Agents that cause transmissible subacute spongiform encephalopathies

Abstract

Transmissible spongiform encephalopathies (TSE) are characterised by a long incubation period which precedes clinical symptoms related to the degeneration of the central nervous system (CNS). The nature of their etiologic agents (TSA/prions) remains unknown, although there exists strong experimental data supporting the prion hypothesis. This hypothesis suggests a key role for the host derived protein (the prion protein, PrP) as the transmissible agent. In infected individuals, PrP accumulates proportionally to infectivity titre and resists proteinase K treatment (PrP-res). Iatrogenic Creutzfeldt-Jakob disease (CJD) cases have been described in humans after neurosurgery, treatment with pituitary derived hormones, and cornea and dura mater grafting. TSA-associated infectivity is dependent upon the nature of the organ in a given infected individual, though the CNS has the highest infectivity rate. In vitro, TSA/prions do not replicate easily: only cells of neuronal origin are susceptible, and the replication rate is very low. TSA/prions have unconventional properties; in particular, they resist to almost all the chemical and physical processes which inactivate conventional viruses.
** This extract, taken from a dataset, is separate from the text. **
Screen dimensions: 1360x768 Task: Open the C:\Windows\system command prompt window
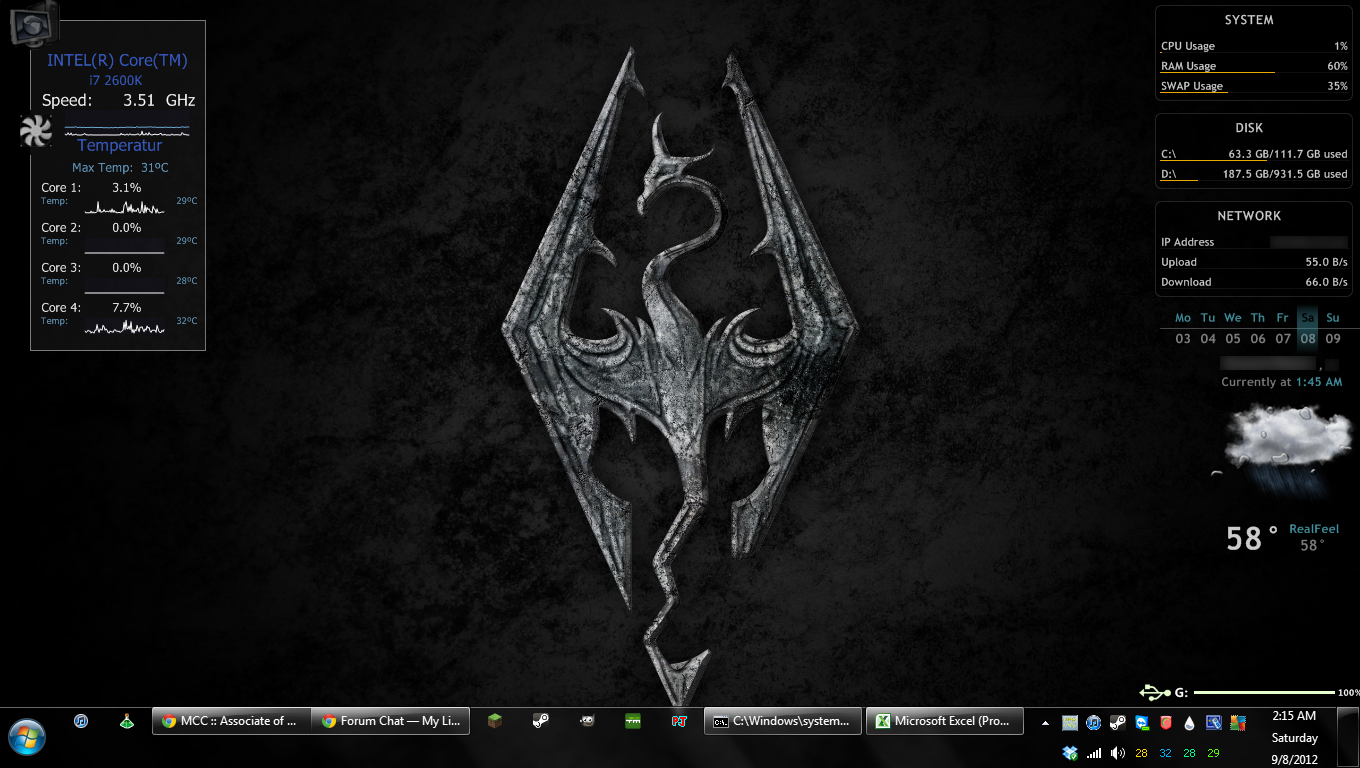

Only autoclaving at 134/136 degrees C for 1 h or treatment with either 1N NaOH or sodium hypochlorite (2% Cl) during 1 h at room temperature are considered to give inactivation that is compatible with public health criteria. In vivo, the distribution of infectivity is dependent upon strain and host, for a given inoculum injected by a given route. Although supported by numerous experimental data, the prion only hypothesis has not yet been convincingly demonstrated.